_Problem to solve_
Can you reproduce, word for word, the lines below from the one containing "Image resolution: width=554" through the last line, including both of those lines?

_Entries provided_
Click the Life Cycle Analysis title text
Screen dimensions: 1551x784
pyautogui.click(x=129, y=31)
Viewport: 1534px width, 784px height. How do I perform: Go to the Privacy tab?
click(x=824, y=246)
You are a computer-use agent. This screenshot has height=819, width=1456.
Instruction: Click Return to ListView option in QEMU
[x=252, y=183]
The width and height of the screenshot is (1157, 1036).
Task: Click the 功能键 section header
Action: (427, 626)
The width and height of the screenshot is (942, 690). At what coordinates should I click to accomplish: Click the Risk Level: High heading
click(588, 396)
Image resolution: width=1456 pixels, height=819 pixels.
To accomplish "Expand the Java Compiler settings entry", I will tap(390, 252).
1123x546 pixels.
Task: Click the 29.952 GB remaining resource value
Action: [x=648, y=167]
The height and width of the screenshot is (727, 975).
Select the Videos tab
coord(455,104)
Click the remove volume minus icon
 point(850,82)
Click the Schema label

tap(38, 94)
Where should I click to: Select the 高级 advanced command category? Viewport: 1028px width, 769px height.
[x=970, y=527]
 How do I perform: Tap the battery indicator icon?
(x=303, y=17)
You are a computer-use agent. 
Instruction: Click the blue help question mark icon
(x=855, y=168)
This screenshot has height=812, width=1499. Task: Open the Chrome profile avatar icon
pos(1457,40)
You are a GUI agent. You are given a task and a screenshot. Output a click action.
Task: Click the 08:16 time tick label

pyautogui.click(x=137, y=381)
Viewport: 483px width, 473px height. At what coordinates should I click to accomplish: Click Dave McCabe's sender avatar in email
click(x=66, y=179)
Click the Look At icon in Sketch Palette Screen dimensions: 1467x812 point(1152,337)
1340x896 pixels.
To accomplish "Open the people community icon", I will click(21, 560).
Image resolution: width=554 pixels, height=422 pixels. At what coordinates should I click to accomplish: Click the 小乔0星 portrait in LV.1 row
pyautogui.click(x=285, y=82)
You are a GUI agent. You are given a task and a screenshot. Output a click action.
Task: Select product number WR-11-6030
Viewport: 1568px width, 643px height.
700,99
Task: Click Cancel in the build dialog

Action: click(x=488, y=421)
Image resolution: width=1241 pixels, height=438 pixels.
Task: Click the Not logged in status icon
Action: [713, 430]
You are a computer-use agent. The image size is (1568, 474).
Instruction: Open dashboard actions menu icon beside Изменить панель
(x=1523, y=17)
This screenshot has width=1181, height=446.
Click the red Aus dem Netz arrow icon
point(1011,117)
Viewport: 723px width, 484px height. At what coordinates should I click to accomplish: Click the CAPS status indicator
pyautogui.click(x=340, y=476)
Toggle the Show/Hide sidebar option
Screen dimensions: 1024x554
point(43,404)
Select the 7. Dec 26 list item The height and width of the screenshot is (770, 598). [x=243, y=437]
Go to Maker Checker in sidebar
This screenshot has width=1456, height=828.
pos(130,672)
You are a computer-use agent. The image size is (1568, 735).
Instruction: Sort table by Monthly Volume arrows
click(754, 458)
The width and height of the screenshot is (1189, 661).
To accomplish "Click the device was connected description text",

_Response_
Image resolution: width=554 pixels, height=422 pixels. At what coordinates should I click to accomplish: Click the 小乔0星 portrait in LV.1 row
pyautogui.click(x=285, y=82)
You are a GUI agent. You are given a task and a screenshot. Output a click action.
Task: Select product number WR-11-6030
Viewport: 1568px width, 643px height.
700,99
Task: Click Cancel in the build dialog

Action: click(x=488, y=421)
Image resolution: width=1241 pixels, height=438 pixels.
Task: Click the Not logged in status icon
Action: [713, 430]
You are a computer-use agent. The image size is (1568, 474).
Instruction: Open dashboard actions menu icon beside Изменить панель
(x=1523, y=17)
This screenshot has width=1181, height=446.
Click the red Aus dem Netz arrow icon
point(1011,117)
Viewport: 723px width, 484px height. At what coordinates should I click to accomplish: Click the CAPS status indicator
pyautogui.click(x=340, y=476)
Toggle the Show/Hide sidebar option
Screen dimensions: 1024x554
point(43,404)
Select the 7. Dec 26 list item The height and width of the screenshot is (770, 598). [x=243, y=437]
Go to Maker Checker in sidebar
This screenshot has width=1456, height=828.
pos(130,672)
You are a computer-use agent. The image size is (1568, 735).
Instruction: Sort table by Monthly Volume arrows
click(754, 458)
The width and height of the screenshot is (1189, 661).
To accomplish "Click the device was connected description text",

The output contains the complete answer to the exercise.